超高齢化社会は既に…認知症の年間行方不明者1万2208人、死者479人で3年連続最多更新



既に超高齢化社会が現実のものとして始まっています。


地方に住んでいなければ、まだまだ超高齢化社会の実感の沸かない人もいるかもしれません。ですが、忍び寄ってきたその社会はもう現実のものとなっています。介護職の慢性的な不足を始めBUZZAP!でもこの問題は少なからず取り上げてきましたが、アンダーコントロールとは言えない状況が既に発生しています。

警察庁が6月16日に発表したところによると、認知症が原因で行方不明になったとして>昨年1年間に全国の警察に届けられた人の数が前年より1425人(13.2%)増えて1万2208人に上りました。2012年の統計開始以来3年連続の最多更新です。

不明者のうち98.8%に当たる1万2058人(警察が保護・発見が7231人、家族などによるものが4107人)の所在は15年中に確認されましたが、そのうち479人は死亡。150人は同年中に発見されていません。

厚生労働省によると認知症の高齢者は2012年時点で460万人。2025年には700万人にまで達する見通しですが、これは団塊の世代が2025年頃までに後期高齢者(75歳以上)に達し、介護・医療費等社会保障費の急増が懸念されるいわば「2025年問題」の頃の話。

グラフ 日本の人口と世帯 2025年の人口ピラミッド【出所】総務省 国勢調査及び国立社会保障・人口問題研究所 将来推計人口、総務省 住民基本台帳に基づく人口、人口動態及び世帯数

高齢者人口が人口比30%となる3500万人にまで達し、人口は1億2000万人に減少します。つまり高齢者の5人に1人、日本人口の6%あまりが認知症ということになります。もちろん少子化が同時に進行しているため、十分に介護を受けられずに認知症の高齢者が徘徊する可能性も今よりはるかに高まっていることが考えられます。

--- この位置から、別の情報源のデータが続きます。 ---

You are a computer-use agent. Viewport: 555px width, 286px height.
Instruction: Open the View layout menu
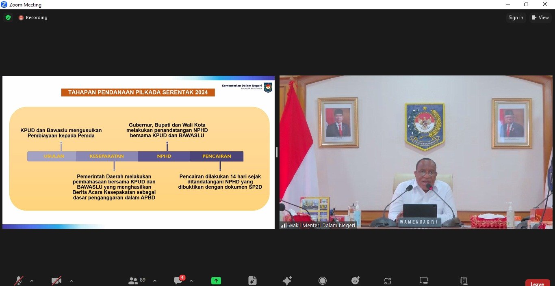[x=540, y=17]

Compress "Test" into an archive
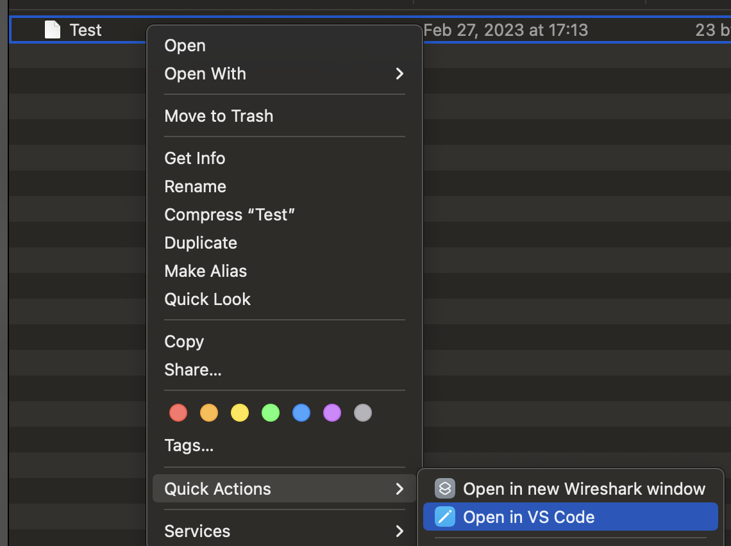(x=230, y=215)
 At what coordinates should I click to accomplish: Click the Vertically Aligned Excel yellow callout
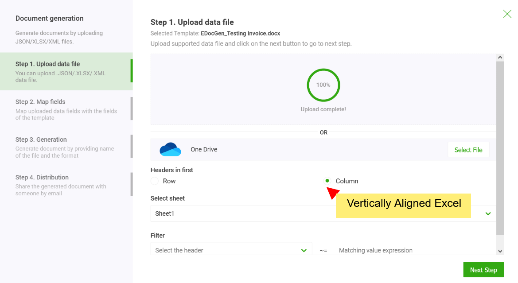403,204
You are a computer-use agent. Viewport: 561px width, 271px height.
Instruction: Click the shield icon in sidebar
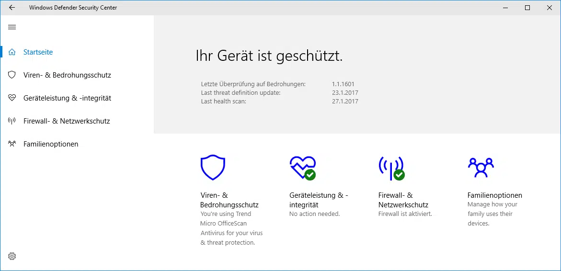(12, 75)
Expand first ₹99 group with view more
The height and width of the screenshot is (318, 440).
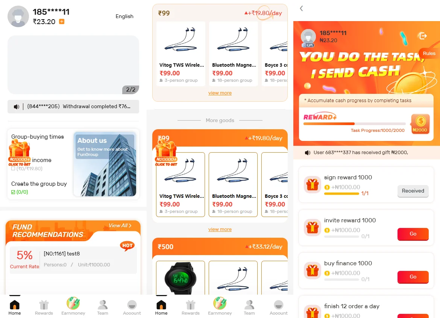[220, 93]
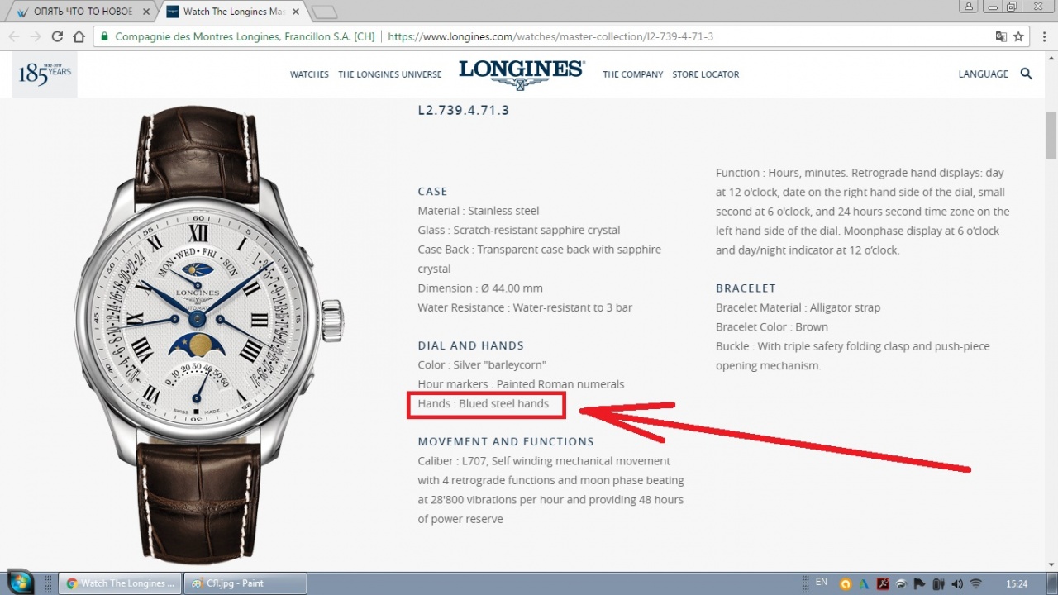The width and height of the screenshot is (1058, 595).
Task: Click the 185 Years anniversary badge
Action: pos(45,74)
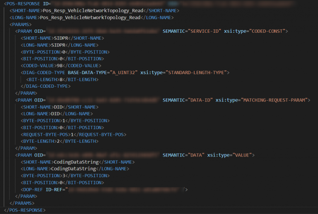Click the REQUEST-BYTE-POS element
The height and width of the screenshot is (214, 318).
point(73,135)
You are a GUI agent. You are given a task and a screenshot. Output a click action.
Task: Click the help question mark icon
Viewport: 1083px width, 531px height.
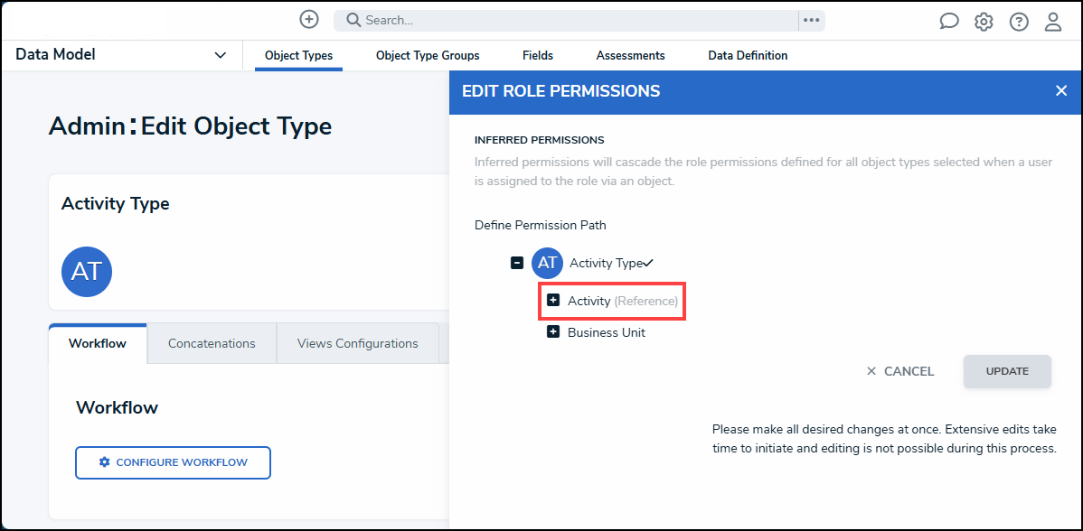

以前BUZZAP!では徘徊する認知症男性が列車死亡事故でJR東海に訴えられた裁判について取り上げましたが、こうした事故が頻発することとなるのは間違いありません。

老老介護に疲れての殺人や心中、具合が悪くなっても頼れる人のいない独居老人の孤独死など、超高齢化社会の問題は既に身近なものとなっていますが、連れ戻せる人のいない認知症の高齢者が徘徊し、交通事故などに巻き込まれるといった問題も決して遠いどこかの話ではありません。